**INSTRUCTIONS TO FOLLOW:** Recast the data below as a numbered list with one line per entry, leaving out the blank lines.

Data items:
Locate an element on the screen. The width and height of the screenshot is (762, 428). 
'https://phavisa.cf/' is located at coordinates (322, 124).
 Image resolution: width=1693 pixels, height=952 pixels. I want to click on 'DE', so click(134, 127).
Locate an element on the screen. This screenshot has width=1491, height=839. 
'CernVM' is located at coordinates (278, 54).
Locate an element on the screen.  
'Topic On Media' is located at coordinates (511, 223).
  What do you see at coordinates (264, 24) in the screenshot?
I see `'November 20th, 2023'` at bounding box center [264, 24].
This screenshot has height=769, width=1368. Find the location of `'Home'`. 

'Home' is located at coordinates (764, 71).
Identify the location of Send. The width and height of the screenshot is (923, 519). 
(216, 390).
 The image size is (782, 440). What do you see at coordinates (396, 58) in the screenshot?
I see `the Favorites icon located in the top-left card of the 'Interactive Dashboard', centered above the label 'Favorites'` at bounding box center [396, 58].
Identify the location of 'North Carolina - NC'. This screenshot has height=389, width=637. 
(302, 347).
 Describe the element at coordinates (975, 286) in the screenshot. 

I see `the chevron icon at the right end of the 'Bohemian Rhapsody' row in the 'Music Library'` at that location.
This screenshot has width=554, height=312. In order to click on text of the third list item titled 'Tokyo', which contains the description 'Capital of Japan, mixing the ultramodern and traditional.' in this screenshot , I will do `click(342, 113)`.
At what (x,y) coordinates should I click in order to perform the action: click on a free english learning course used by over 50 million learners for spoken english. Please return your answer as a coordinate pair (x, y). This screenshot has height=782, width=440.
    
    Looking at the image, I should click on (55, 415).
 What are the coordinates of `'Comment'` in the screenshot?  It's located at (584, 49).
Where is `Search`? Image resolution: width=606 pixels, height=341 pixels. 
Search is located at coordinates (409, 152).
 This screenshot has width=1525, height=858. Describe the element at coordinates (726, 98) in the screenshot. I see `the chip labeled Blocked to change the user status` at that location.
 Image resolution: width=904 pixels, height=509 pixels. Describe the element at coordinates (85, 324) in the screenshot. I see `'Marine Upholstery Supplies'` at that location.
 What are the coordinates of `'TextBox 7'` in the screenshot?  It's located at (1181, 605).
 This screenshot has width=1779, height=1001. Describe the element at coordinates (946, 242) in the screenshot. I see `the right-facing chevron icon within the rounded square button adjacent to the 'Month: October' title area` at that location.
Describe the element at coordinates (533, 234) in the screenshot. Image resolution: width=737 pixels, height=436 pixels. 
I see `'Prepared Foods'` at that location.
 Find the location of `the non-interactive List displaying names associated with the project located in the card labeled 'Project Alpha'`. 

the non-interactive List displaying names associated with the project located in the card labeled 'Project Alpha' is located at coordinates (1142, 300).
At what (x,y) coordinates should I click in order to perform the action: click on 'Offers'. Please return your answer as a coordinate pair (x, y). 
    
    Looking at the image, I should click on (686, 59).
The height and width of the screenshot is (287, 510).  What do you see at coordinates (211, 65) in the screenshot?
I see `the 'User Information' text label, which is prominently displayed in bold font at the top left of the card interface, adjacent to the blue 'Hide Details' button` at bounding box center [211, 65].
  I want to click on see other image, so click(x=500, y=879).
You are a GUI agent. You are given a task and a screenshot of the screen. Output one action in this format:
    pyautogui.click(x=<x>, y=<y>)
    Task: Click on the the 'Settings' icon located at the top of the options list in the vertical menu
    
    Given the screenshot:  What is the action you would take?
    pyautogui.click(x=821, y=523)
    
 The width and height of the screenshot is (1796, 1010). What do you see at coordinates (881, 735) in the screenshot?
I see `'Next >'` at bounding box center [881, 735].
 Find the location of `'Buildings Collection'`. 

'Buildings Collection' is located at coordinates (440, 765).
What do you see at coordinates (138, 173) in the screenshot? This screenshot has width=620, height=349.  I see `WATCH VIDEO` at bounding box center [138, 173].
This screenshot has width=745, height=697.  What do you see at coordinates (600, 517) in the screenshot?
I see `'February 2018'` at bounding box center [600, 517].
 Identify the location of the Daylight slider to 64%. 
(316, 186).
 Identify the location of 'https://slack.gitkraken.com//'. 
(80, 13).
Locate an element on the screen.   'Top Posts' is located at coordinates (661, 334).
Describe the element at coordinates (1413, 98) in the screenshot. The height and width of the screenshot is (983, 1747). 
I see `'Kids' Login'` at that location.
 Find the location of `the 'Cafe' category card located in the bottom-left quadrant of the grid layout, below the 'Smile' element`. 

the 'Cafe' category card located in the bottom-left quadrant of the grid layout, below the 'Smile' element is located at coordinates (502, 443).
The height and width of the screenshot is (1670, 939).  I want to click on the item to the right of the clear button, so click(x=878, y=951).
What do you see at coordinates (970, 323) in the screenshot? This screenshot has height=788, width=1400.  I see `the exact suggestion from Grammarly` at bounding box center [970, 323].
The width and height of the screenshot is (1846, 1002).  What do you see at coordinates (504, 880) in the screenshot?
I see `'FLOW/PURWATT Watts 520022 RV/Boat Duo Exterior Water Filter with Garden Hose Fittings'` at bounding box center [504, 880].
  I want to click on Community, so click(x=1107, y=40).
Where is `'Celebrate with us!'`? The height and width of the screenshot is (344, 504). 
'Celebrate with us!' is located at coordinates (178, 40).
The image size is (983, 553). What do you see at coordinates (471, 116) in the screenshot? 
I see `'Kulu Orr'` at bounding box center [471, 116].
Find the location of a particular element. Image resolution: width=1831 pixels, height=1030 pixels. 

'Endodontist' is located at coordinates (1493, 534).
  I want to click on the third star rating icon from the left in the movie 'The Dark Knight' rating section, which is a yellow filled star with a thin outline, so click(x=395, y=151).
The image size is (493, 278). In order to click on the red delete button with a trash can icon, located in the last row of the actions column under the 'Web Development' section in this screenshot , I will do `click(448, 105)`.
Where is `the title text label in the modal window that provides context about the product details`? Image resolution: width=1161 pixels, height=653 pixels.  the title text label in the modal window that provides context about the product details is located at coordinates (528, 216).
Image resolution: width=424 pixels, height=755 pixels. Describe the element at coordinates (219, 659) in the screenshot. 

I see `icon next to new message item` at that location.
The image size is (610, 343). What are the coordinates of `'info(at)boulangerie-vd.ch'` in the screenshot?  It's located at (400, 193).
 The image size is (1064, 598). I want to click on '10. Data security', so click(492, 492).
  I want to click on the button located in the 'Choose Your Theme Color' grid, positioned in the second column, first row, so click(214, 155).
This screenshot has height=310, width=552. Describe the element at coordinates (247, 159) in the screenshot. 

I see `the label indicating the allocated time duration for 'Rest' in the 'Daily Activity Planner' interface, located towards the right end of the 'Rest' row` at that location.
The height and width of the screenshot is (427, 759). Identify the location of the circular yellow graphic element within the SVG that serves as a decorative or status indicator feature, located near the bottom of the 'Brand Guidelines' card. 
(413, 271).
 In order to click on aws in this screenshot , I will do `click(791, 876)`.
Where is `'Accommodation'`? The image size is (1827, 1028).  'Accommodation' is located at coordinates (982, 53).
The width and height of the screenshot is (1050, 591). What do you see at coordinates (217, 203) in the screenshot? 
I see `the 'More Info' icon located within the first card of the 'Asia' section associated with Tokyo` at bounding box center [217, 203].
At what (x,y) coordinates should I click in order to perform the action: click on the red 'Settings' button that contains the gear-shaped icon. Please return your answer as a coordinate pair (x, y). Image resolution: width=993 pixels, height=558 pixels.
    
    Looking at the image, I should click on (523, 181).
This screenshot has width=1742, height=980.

**RESPONSE BELOW:**
1. Locate an element on the screen. The width and height of the screenshot is (762, 428). 
2. 'https://phavisa.cf/' is located at coordinates (322, 124).
3.  Image resolution: width=1693 pixels, height=952 pixels. I want to click on 'DE', so click(134, 127).
4. Locate an element on the screen. This screenshot has width=1491, height=839. 
5. 'CernVM' is located at coordinates (278, 54).
6. Locate an element on the screen.  
7. 'Topic On Media' is located at coordinates (511, 223).
8.   What do you see at coordinates (264, 24) in the screenshot?
9. I see `'November 20th, 2023'` at bounding box center [264, 24].
10. This screenshot has height=769, width=1368. Find the location of `'Home'`. 
11. 'Home' is located at coordinates (764, 71).
12. Identify the location of Send. The width and height of the screenshot is (923, 519). 
13. (216, 390).
14.  The image size is (782, 440). What do you see at coordinates (396, 58) in the screenshot?
15. I see `the Favorites icon located in the top-left card of the 'Interactive Dashboard', centered above the label 'Favorites'` at bounding box center [396, 58].
16. Identify the location of 'North Carolina - NC'. This screenshot has height=389, width=637. 
17. (302, 347).
18.  Describe the element at coordinates (975, 286) in the screenshot. 
19. I see `the chevron icon at the right end of the 'Bohemian Rhapsody' row in the 'Music Library'` at that location.
20. This screenshot has width=554, height=312. In order to click on text of the third list item titled 'Tokyo', which contains the description 'Capital of Japan, mixing the ultramodern and traditional.' in this screenshot , I will do `click(342, 113)`.
21. At what (x,y) coordinates should I click in order to perform the action: click on a free english learning course used by over 50 million learners for spoken english. Please return your answer as a coordinate pair (x, y). This screenshot has height=782, width=440.
22.     Looking at the image, I should click on (55, 415).
23.  What are the coordinates of `'Comment'` in the screenshot?  It's located at (584, 49).
24. Where is `Search`? Image resolution: width=606 pixels, height=341 pixels. 
25. Search is located at coordinates (409, 152).
26.  This screenshot has width=1525, height=858. Describe the element at coordinates (726, 98) in the screenshot. I see `the chip labeled Blocked to change the user status` at that location.
27.  Image resolution: width=904 pixels, height=509 pixels. Describe the element at coordinates (85, 324) in the screenshot. I see `'Marine Upholstery Supplies'` at that location.
28.  What are the coordinates of `'TextBox 7'` in the screenshot?  It's located at (1181, 605).
29.  This screenshot has width=1779, height=1001. Describe the element at coordinates (946, 242) in the screenshot. I see `the right-facing chevron icon within the rounded square button adjacent to the 'Month: October' title area` at that location.
30. Describe the element at coordinates (533, 234) in the screenshot. Image resolution: width=737 pixels, height=436 pixels. 
31. I see `'Prepared Foods'` at that location.
32.  Find the location of `the non-interactive List displaying names associated with the project located in the card labeled 'Project Alpha'`. 
33. the non-interactive List displaying names associated with the project located in the card labeled 'Project Alpha' is located at coordinates (1142, 300).
34. At what (x,y) coordinates should I click in order to perform the action: click on 'Offers'. Please return your answer as a coordinate pair (x, y). 
35.     Looking at the image, I should click on (686, 59).
36. The height and width of the screenshot is (287, 510).  What do you see at coordinates (211, 65) in the screenshot?
37. I see `the 'User Information' text label, which is prominently displayed in bold font at the top left of the card interface, adjacent to the blue 'Hide Details' button` at bounding box center [211, 65].
38.   I want to click on see other image, so click(x=500, y=879).
39. You are a GUI agent. You are given a task and a screenshot of the screen. Output one action in this format:
40.     pyautogui.click(x=<x>, y=<y>)
41.     Task: Click on the the 'Settings' icon located at the top of the options list in the vertical menu
42.     Given the screenshot:  What is the action you would take?
43.     pyautogui.click(x=821, y=523)
44.  The width and height of the screenshot is (1796, 1010). What do you see at coordinates (881, 735) in the screenshot?
45. I see `'Next >'` at bounding box center [881, 735].
46.  Find the location of `'Buildings Collection'`. 
47. 'Buildings Collection' is located at coordinates (440, 765).
48. What do you see at coordinates (138, 173) in the screenshot? This screenshot has width=620, height=349.  I see `WATCH VIDEO` at bounding box center [138, 173].
49. This screenshot has width=745, height=697.  What do you see at coordinates (600, 517) in the screenshot?
50. I see `'February 2018'` at bounding box center [600, 517].
51.  Identify the location of the Daylight slider to 64%. 
52. (316, 186).
53.  Identify the location of 'https://slack.gitkraken.com//'. 
54. (80, 13).
55. Locate an element on the screen.   'Top Posts' is located at coordinates (661, 334).
56. Describe the element at coordinates (1413, 98) in the screenshot. The height and width of the screenshot is (983, 1747). 
57. I see `'Kids' Login'` at that location.
58.  Find the location of `the 'Cafe' category card located in the bottom-left quadrant of the grid layout, below the 'Smile' element`. 
59. the 'Cafe' category card located in the bottom-left quadrant of the grid layout, below the 'Smile' element is located at coordinates (502, 443).
60. The height and width of the screenshot is (1670, 939).  I want to click on the item to the right of the clear button, so click(x=878, y=951).
61. What do you see at coordinates (970, 323) in the screenshot? This screenshot has height=788, width=1400.  I see `the exact suggestion from Grammarly` at bounding box center [970, 323].
62. The width and height of the screenshot is (1846, 1002).  What do you see at coordinates (504, 880) in the screenshot?
63. I see `'FLOW/PURWATT Watts 520022 RV/Boat Duo Exterior Water Filter with Garden Hose Fittings'` at bounding box center [504, 880].
64.   I want to click on Community, so click(x=1107, y=40).
65. Where is `'Celebrate with us!'`? The height and width of the screenshot is (344, 504). 
66. 'Celebrate with us!' is located at coordinates (178, 40).
67. The image size is (983, 553). What do you see at coordinates (471, 116) in the screenshot? 
68. I see `'Kulu Orr'` at bounding box center [471, 116].
69. Find the location of a particular element. Image resolution: width=1831 pixels, height=1030 pixels. 
70. 'Endodontist' is located at coordinates (1493, 534).
71.   I want to click on the third star rating icon from the left in the movie 'The Dark Knight' rating section, which is a yellow filled star with a thin outline, so click(x=395, y=151).
72. The image size is (493, 278). In order to click on the red delete button with a trash can icon, located in the last row of the actions column under the 'Web Development' section in this screenshot , I will do `click(448, 105)`.
73. Where is `the title text label in the modal window that provides context about the product details`? Image resolution: width=1161 pixels, height=653 pixels.  the title text label in the modal window that provides context about the product details is located at coordinates (528, 216).
74. Image resolution: width=424 pixels, height=755 pixels. Describe the element at coordinates (219, 659) in the screenshot. 
75. I see `icon next to new message item` at that location.
76. The image size is (610, 343). What are the coordinates of `'info(at)boulangerie-vd.ch'` in the screenshot?  It's located at (400, 193).
77.  The image size is (1064, 598). I want to click on '10. Data security', so click(492, 492).
78.   I want to click on the button located in the 'Choose Your Theme Color' grid, positioned in the second column, first row, so click(214, 155).
79. This screenshot has height=310, width=552. Describe the element at coordinates (247, 159) in the screenshot. 
80. I see `the label indicating the allocated time duration for 'Rest' in the 'Daily Activity Planner' interface, located towards the right end of the 'Rest' row` at that location.
81. The height and width of the screenshot is (427, 759). Identify the location of the circular yellow graphic element within the SVG that serves as a decorative or status indicator feature, located near the bottom of the 'Brand Guidelines' card. 
82. (413, 271).
83.  In order to click on aws in this screenshot , I will do `click(791, 876)`.
84. Where is `'Accommodation'`? The image size is (1827, 1028).  'Accommodation' is located at coordinates (982, 53).
85. The width and height of the screenshot is (1050, 591). What do you see at coordinates (217, 203) in the screenshot? 
86. I see `the 'More Info' icon located within the first card of the 'Asia' section associated with Tokyo` at bounding box center [217, 203].
87. At what (x,y) coordinates should I click in order to perform the action: click on the red 'Settings' button that contains the gear-shaped icon. Please return your answer as a coordinate pair (x, y). Image resolution: width=993 pixels, height=558 pixels.
88.     Looking at the image, I should click on (523, 181).
89. This screenshot has width=1742, height=980.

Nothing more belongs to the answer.